Behavior of the Perl script

$ /usr/bin/time -p ./prime "$(echo 2^16 | bc)">/dev/null
real 0.16
user 0.16
sys 0.00
$ /usr/bin/time -p ./prime "$(echo 2^20 | bc)">/dev/null
real 4.86
user 4.86
sys 0.00

Lua

Here is a Lua program for the prime numbers with BASIC style “for”.

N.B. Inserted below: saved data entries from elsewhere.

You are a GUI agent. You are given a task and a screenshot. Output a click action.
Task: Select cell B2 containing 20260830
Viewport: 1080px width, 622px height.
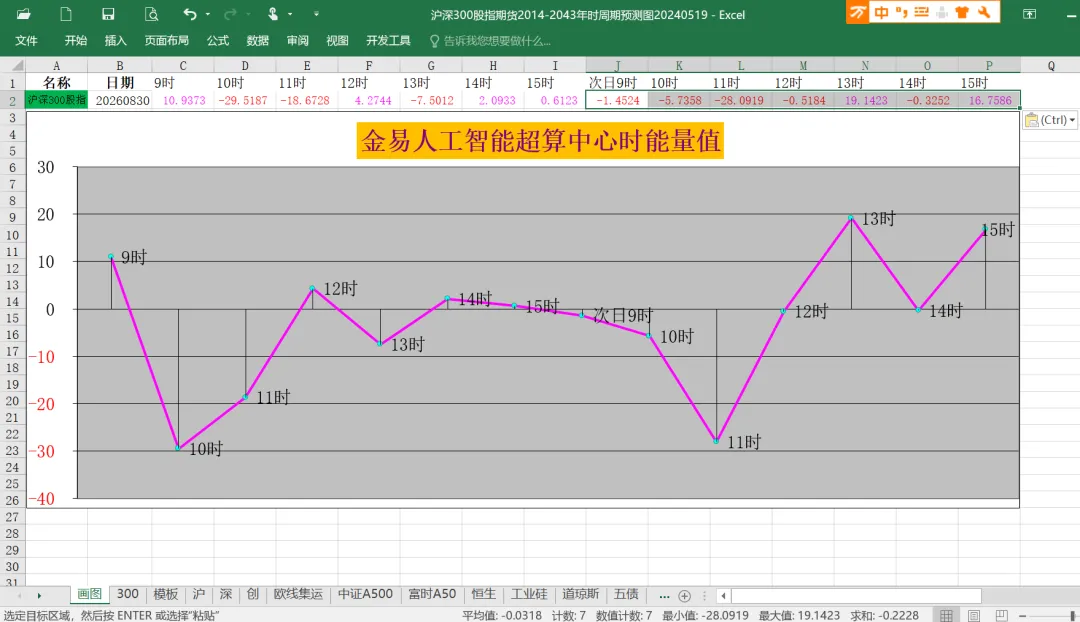pos(120,100)
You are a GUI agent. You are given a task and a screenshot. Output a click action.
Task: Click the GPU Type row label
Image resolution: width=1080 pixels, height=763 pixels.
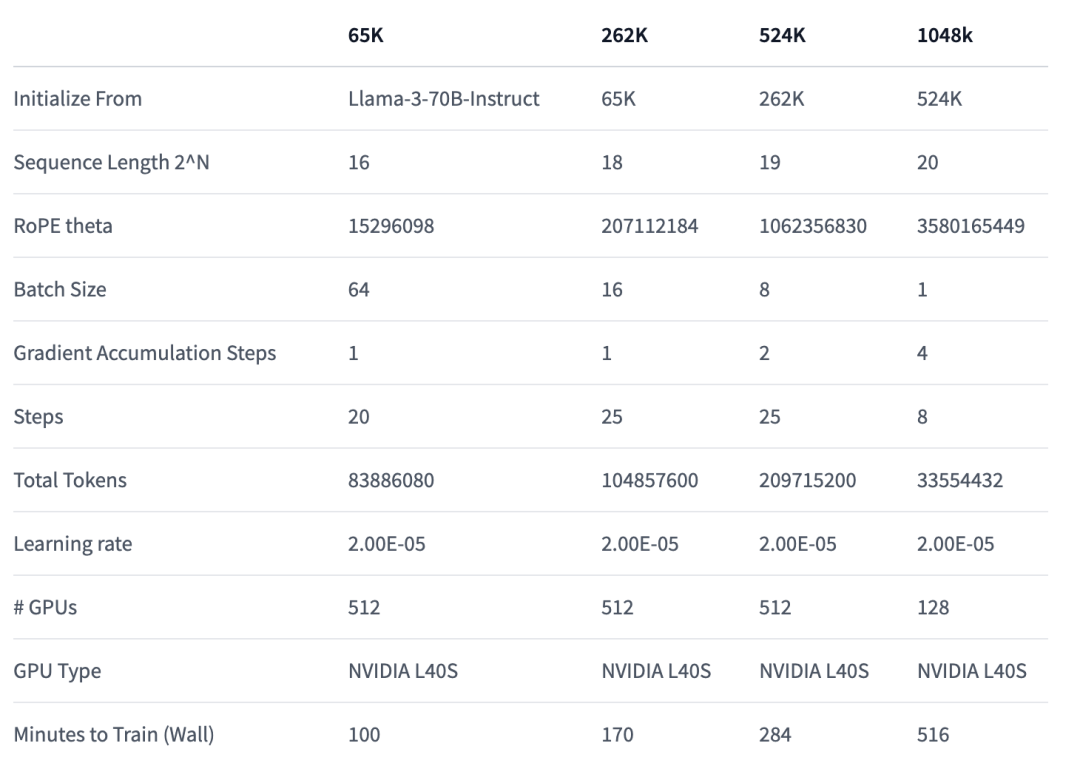click(x=57, y=671)
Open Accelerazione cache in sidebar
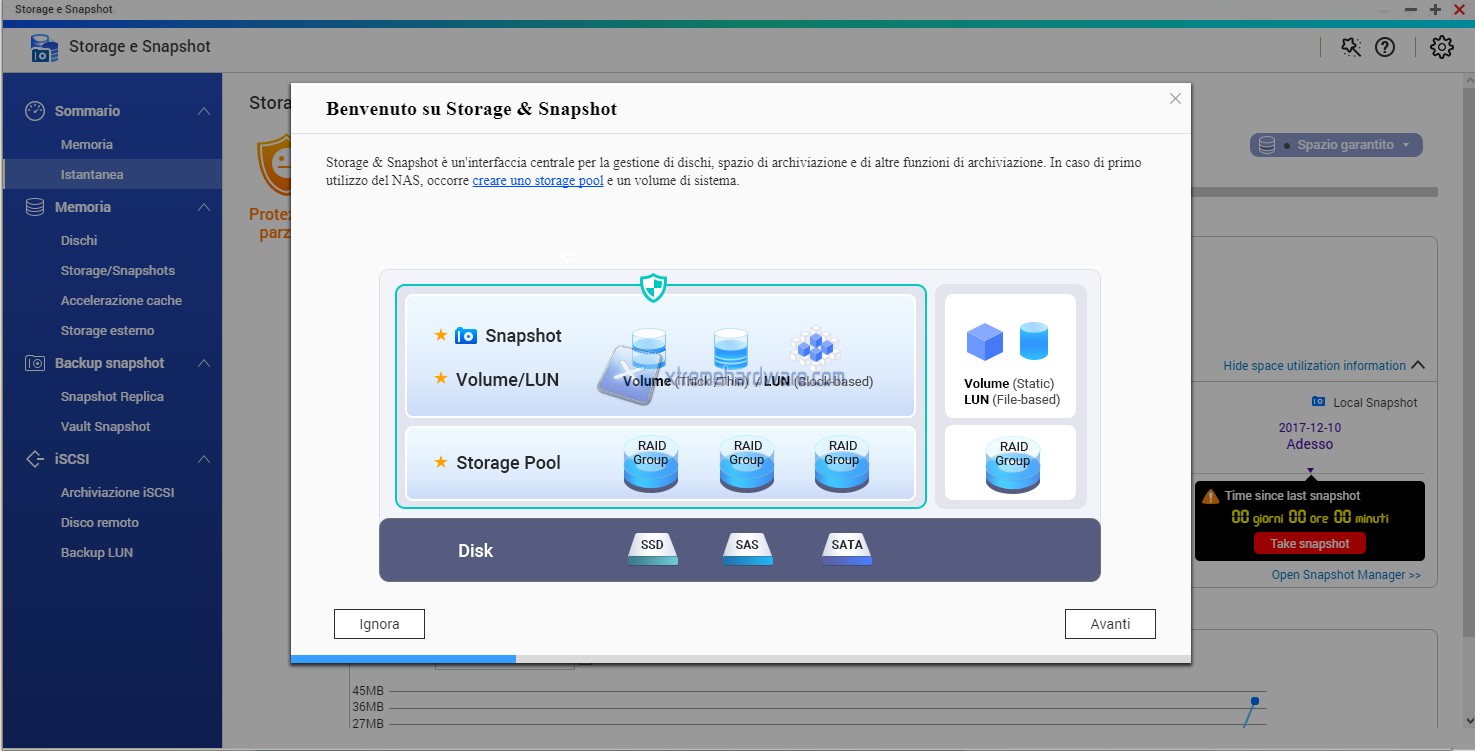Viewport: 1475px width, 751px height. coord(121,300)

Source code for the Lua script: prime

#!/usr/bin/lua
n_max = tonumber(arg[1])
True = 1
False = 0
p = {}; -- list containing all primes found
for n = 2, n_max do
    flag_prime = True
    -- search for all pimes found
    for ii = 1, (#p) do
        i = p[ii]
        n_div_i = math.floor(n / i)
        n_mod_i = n % i
        if n_mod_i == 0 then
            flag_prime = False
            break -- found not to be prime
        end
        if n_div_i < i then
            break -- no use doing more i-loop if n < i*i
        end
    end
    if flag_prime == True then
        table.insert(p,n)
    end
end
for ii = 1, (#p) do
    print(p[ii])
end

Here is an alternative Lua program with “for ... in ” and a iterator function.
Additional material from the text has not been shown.